Part of the justification for this is that Britain's global competitiveness depends on reducing the cost of labour relative to output, or "unit labour costs". The Bank of England notes that unit labour costs have been rising during this recession. One should not confuse this with rising wages. Hourly labour costs, while rising in Europe as a whole, have fallen in the UK. What rising unit labour costs show is that private sector productivity has been falling sharply throughout the crisis.

This is in contrast to the effects of previous recessions, during which fewer workers doing more work led to a dramatic increase in productivity. The reason for the slump in productivity this time is that private sector firms have actually retained large numbers of staff. And despite a million jobs being lost in the first years of the recession, most were quickly recovered.

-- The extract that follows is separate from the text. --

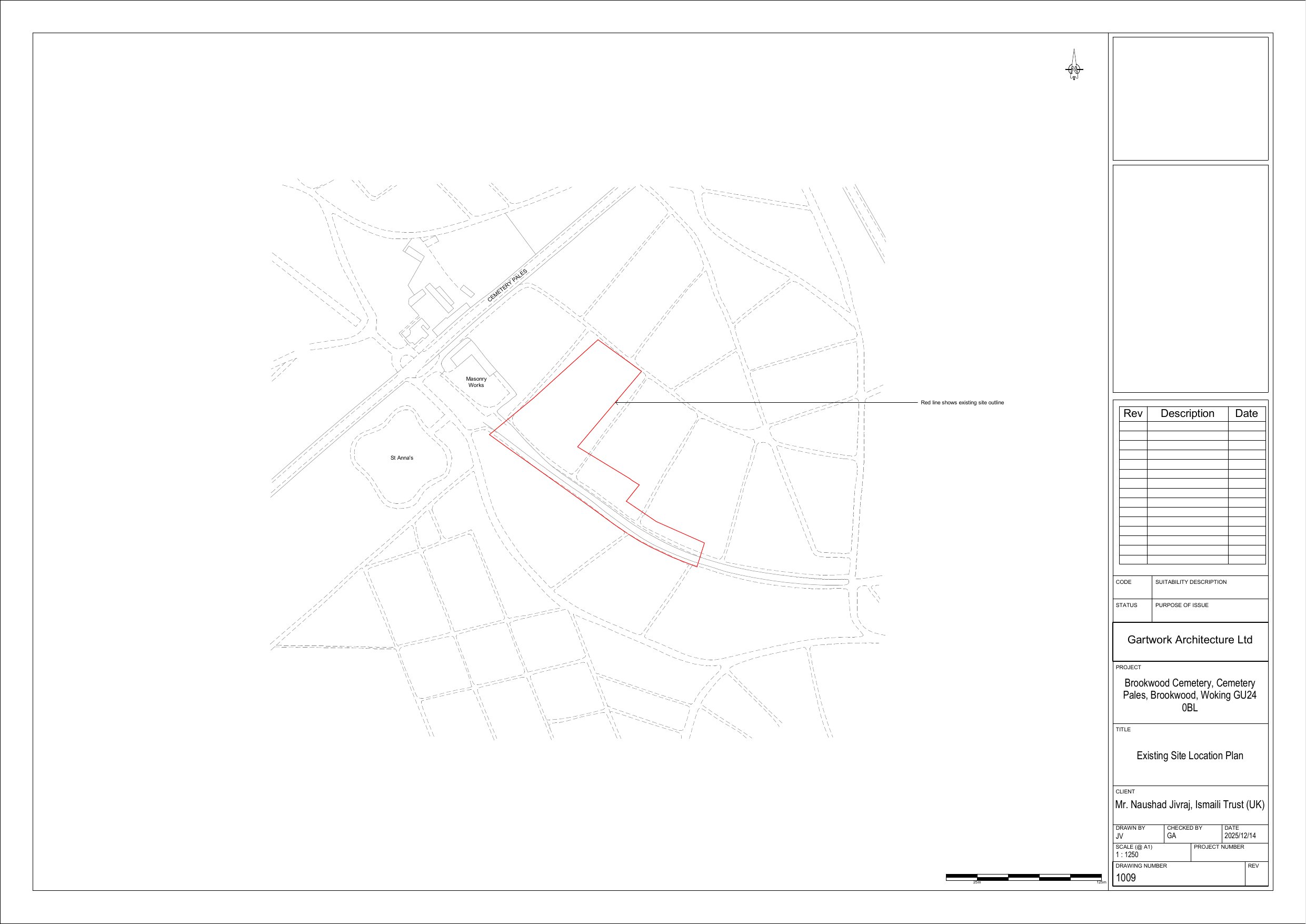Viewport: 1306px width, 924px height.
Task: Click the date field 2025/12/14
Action: pos(1240,836)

Employers are responding to this recession differently than in previous recessions. They are anxious not to lose skilled workers, as training new ones will be an added cost when the recovery begins. So rather than fire people outright, they prefer to under-employ them or hold their pay down. This is why hourly labour costs decline while unit labour costs increase.

Falling productivity has nothing to do with workers skiving, and everything to do with the parlous state of the economy: it would increase as growth resumes. Attacking employment conditions will not boost productivity, but it will probably reduce labour's bargaining strength and help suppress wages. Yet through the optic of "competitiveness", a great many self-interested dogmas can appear to be rational. Everywhere, the experts and IMF officials say the same thing, from Greece to Portugal to France – cut labour costs in order to be competitive. Preposterously, advanced EU economies are expected to compete with India and China on wages.

The government and the Bank of England are betting on the idea that as Britain cuts workers' consumption, increased exports will make up the loss of purchasing power. The reality is that Britain has no future as a major exporter. Among EU member states, it performs badly.

The truth increasingly appears that those in charge don't have a coherent remedy for the system's failings. They are just determined to ensure that workers bear the cost.